課題 1 ->
原文で、入鹿収容所のイギリス兵捕虜の死因として挙げられているものをすべて列挙してください。

原文 ->
- - - -

三重県木本で虐殺された朝鮮人労働者の追悼碑を建立する会と紀州鉱山の真実を明らかにする会

入鹿捕虜収容所と“史跡外人墓地”  1

2009年11月11日 | 紀州鉱山
        三重県木本で虐殺された朝鮮人労働者(李基允・裵相度)の追悼碑を建立する会
       『会報』51号と紀州鉱山の真実を明らかにする会『会報』6号の合併号に書いて
       いただいたPOW(戦争捕虜)研究会の笹本妙子さんの「入鹿捕虜収容所と“史跡
       外人墓地”」を、4回にわけて連載します。
        このブログに掲載するにあたって、やむをえず、元の原稿から写真・地図とその
       キャプションを削りました。


 1944年6月25日、三重県南牟婁郡入鹿村(現・熊野市紀和町)板屋に、大阪俘虜収容所第16分所(後に名古屋俘虜収容所第4分所と改称。通称「入鹿収容所」)が開設された。ここに、「死の鉄道」泰緬鉄道を生き延びてきたイギリス兵捕虜300人が収容された。彼らは石原産業が経営する紀州鉱山で使役され、終戦までに16人が脚気や肺炎や事故などで死亡した。

- - - -

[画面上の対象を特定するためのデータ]

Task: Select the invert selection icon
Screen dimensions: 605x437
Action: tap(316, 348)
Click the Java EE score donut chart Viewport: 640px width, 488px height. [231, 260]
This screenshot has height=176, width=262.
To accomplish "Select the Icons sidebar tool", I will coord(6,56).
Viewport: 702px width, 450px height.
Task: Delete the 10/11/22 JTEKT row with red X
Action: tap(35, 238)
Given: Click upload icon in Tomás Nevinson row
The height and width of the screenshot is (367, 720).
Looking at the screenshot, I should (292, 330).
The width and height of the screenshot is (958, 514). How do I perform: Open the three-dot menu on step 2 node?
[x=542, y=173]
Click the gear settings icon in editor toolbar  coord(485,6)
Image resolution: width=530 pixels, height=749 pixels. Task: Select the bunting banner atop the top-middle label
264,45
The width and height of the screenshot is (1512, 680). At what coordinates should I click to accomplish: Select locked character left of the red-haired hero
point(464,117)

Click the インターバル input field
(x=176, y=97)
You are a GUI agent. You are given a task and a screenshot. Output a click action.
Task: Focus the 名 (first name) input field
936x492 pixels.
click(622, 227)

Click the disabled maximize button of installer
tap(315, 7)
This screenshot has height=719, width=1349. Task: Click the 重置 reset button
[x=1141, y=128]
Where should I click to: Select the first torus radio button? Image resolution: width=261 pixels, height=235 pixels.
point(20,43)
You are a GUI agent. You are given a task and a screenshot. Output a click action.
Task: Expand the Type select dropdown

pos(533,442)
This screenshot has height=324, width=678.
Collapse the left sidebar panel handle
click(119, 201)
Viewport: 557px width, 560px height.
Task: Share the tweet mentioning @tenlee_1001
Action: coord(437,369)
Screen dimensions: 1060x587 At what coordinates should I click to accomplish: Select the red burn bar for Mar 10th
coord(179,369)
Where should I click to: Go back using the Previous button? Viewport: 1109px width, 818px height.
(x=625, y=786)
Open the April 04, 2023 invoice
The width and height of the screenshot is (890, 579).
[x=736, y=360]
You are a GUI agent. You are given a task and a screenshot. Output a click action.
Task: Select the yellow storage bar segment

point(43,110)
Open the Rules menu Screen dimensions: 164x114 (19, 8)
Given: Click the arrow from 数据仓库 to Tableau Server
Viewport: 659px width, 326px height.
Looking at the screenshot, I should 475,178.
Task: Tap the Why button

- - - -

課題 2 ->
データの行のうち、最初の行から「Looking at the screenshot, I should (292, 330).」を含む行までを、両端の行も含めてそのまま書き写せ。

正答 1 ->
脚気、肺炎、事故

正答 2 ->
Task: Select the invert selection icon
Screen dimensions: 605x437
Action: tap(316, 348)
Click the Java EE score donut chart Viewport: 640px width, 488px height. [231, 260]
This screenshot has height=176, width=262.
To accomplish "Select the Icons sidebar tool", I will coord(6,56).
Viewport: 702px width, 450px height.
Task: Delete the 10/11/22 JTEKT row with red X
Action: tap(35, 238)
Given: Click upload icon in Tomás Nevinson row
The height and width of the screenshot is (367, 720).
Looking at the screenshot, I should (292, 330).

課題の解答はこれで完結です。